■ WORK REQUIRED
Go over the lines below, and when one contains the word "Standards", copy it.

■ RECORDS SHOWN
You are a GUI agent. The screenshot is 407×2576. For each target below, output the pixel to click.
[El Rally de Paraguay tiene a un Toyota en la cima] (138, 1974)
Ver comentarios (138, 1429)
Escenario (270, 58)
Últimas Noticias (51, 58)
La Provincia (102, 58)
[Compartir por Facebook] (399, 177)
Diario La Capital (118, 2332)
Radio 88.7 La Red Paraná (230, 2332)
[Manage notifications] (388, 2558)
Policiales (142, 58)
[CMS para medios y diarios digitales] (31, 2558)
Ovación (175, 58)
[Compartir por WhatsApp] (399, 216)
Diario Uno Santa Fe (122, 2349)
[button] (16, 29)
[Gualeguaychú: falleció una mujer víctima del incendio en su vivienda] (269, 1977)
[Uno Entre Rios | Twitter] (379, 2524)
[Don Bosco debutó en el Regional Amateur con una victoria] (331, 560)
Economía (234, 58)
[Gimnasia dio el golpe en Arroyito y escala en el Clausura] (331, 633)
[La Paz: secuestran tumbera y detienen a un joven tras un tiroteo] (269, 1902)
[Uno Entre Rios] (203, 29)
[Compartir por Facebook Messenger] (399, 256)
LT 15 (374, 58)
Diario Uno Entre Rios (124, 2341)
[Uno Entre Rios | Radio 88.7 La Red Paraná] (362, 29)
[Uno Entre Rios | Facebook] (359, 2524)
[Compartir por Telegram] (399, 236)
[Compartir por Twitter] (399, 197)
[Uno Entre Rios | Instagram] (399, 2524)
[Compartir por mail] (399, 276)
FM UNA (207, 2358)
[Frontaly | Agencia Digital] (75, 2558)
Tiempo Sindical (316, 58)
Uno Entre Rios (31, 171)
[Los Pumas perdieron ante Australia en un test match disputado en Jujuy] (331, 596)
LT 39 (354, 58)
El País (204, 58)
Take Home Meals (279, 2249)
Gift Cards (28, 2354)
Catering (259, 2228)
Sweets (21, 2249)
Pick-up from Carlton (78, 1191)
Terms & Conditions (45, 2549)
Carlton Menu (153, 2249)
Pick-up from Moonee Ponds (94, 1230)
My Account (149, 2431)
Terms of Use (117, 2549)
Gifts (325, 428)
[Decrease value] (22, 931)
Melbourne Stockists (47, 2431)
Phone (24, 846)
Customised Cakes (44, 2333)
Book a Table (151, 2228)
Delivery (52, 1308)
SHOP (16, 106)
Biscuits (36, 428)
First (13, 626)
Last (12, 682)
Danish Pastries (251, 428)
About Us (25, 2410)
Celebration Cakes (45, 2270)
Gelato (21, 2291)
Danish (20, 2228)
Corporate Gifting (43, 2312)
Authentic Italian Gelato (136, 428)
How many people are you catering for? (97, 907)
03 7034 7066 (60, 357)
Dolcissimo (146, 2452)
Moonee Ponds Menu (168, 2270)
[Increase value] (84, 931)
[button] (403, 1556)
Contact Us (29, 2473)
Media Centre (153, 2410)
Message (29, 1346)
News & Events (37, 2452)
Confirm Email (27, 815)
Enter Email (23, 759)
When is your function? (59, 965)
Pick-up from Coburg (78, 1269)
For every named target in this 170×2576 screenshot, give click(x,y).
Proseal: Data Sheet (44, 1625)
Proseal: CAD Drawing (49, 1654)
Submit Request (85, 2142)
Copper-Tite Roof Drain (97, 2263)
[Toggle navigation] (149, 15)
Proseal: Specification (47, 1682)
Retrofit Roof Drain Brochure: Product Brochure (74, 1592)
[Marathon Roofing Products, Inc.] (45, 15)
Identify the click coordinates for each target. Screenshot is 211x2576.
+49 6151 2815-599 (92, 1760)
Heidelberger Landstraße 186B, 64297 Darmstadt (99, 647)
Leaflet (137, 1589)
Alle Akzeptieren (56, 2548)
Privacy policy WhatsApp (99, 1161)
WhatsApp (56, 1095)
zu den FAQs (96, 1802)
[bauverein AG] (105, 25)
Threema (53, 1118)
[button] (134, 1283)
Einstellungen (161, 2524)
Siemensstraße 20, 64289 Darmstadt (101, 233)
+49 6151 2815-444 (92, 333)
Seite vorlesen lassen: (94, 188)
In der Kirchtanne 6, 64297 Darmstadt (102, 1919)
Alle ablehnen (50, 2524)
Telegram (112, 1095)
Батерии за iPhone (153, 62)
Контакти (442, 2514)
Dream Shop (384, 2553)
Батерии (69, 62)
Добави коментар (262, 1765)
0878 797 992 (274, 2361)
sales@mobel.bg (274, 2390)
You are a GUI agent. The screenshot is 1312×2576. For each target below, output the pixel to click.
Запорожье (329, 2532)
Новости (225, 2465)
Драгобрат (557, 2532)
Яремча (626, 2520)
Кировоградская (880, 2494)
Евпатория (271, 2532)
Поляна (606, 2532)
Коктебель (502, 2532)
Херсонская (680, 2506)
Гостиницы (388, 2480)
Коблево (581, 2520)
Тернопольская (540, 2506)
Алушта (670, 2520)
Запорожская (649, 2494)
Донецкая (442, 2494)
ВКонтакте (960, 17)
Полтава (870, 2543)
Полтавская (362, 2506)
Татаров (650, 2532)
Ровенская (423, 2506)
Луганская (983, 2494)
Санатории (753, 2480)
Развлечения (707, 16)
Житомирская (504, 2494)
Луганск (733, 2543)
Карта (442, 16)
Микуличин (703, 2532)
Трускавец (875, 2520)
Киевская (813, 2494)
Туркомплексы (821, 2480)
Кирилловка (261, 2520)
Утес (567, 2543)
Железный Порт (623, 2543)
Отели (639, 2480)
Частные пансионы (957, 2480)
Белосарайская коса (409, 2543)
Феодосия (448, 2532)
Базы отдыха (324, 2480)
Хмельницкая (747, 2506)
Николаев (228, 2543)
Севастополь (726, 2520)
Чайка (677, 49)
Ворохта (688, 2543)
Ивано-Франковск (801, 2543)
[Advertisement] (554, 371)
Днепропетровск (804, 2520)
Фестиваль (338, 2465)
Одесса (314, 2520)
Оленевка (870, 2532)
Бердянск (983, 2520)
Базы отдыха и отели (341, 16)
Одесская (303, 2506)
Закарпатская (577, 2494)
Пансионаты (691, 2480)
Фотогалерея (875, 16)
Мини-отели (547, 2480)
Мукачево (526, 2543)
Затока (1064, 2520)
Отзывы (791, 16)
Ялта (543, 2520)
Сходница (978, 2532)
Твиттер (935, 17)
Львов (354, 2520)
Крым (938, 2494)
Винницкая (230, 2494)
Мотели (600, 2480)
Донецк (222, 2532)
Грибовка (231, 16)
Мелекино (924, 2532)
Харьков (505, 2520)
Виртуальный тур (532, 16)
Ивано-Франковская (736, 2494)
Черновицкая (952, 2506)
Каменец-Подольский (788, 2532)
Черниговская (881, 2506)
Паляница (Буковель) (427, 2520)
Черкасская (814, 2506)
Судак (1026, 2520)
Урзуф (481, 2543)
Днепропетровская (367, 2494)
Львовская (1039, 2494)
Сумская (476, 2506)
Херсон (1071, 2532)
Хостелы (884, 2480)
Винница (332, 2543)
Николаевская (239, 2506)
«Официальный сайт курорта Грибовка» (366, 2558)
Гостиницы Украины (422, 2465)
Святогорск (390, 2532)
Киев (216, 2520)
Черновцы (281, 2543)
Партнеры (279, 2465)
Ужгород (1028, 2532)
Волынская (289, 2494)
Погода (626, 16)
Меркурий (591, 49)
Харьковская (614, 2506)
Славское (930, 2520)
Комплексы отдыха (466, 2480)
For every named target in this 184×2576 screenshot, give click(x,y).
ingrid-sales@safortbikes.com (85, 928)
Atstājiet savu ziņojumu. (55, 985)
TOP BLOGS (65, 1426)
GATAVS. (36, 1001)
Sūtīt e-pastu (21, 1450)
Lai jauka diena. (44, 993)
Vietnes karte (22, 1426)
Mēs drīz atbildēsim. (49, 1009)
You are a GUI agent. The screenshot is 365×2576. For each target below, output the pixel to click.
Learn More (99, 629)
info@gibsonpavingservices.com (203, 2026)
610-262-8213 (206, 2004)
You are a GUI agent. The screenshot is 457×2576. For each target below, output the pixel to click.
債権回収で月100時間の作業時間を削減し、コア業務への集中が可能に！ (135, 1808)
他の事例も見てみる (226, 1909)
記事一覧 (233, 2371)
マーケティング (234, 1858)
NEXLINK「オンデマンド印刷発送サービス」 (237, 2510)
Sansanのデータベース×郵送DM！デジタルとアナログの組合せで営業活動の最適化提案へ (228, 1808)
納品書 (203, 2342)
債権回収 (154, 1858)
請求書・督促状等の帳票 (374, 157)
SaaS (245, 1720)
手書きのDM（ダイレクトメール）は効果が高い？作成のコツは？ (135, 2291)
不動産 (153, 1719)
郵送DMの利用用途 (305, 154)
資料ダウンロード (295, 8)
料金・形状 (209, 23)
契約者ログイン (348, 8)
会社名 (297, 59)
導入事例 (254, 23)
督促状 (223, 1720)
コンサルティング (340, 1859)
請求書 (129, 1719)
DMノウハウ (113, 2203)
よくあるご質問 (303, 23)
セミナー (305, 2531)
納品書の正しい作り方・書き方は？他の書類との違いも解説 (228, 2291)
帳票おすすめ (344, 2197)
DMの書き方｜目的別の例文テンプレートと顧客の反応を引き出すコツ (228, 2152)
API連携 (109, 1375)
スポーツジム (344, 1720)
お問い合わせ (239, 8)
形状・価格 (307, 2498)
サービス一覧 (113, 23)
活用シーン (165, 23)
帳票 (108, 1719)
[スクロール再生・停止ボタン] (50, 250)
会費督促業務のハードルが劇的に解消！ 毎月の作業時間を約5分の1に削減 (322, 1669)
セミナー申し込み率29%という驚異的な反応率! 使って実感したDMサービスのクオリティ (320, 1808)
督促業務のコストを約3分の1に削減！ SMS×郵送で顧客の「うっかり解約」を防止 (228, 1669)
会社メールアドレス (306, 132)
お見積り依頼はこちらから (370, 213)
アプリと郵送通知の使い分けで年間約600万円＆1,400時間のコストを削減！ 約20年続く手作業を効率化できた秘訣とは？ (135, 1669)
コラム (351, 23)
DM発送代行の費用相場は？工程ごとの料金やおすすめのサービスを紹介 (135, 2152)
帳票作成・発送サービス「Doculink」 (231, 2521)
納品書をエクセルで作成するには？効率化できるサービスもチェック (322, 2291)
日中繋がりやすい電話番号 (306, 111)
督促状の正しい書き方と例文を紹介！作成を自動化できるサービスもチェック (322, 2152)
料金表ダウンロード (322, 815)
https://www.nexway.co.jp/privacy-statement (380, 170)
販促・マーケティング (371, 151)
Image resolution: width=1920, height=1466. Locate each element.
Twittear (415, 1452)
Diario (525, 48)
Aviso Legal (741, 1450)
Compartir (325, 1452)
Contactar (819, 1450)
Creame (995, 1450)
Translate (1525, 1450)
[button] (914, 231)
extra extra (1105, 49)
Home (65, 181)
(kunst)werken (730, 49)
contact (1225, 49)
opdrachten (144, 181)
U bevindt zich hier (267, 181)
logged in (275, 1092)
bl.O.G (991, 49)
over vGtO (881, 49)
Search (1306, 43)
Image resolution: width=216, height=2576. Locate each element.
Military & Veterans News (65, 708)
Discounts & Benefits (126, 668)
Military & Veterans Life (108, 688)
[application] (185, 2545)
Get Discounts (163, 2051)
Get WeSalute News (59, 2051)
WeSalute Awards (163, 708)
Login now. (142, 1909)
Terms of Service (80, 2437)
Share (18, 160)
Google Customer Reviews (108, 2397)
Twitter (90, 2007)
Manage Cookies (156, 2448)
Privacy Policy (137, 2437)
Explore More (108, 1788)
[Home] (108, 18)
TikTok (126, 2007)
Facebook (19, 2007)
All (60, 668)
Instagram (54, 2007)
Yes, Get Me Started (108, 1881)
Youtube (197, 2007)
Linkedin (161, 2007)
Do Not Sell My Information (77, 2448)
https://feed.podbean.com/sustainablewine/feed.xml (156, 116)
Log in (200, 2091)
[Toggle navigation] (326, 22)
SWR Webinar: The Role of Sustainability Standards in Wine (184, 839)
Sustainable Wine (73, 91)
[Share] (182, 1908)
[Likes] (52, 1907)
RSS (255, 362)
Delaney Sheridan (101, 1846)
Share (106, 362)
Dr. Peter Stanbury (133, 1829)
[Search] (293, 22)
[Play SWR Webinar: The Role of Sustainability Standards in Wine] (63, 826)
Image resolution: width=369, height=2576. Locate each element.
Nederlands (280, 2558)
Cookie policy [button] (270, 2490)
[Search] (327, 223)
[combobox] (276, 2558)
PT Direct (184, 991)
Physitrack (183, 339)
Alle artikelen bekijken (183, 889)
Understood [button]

■ OUTPUT
SWR Webinar: The Role of Sustainability Standards in Wine (184, 839)
[Play SWR Webinar: The Role of Sustainability Standards in Wine] (63, 826)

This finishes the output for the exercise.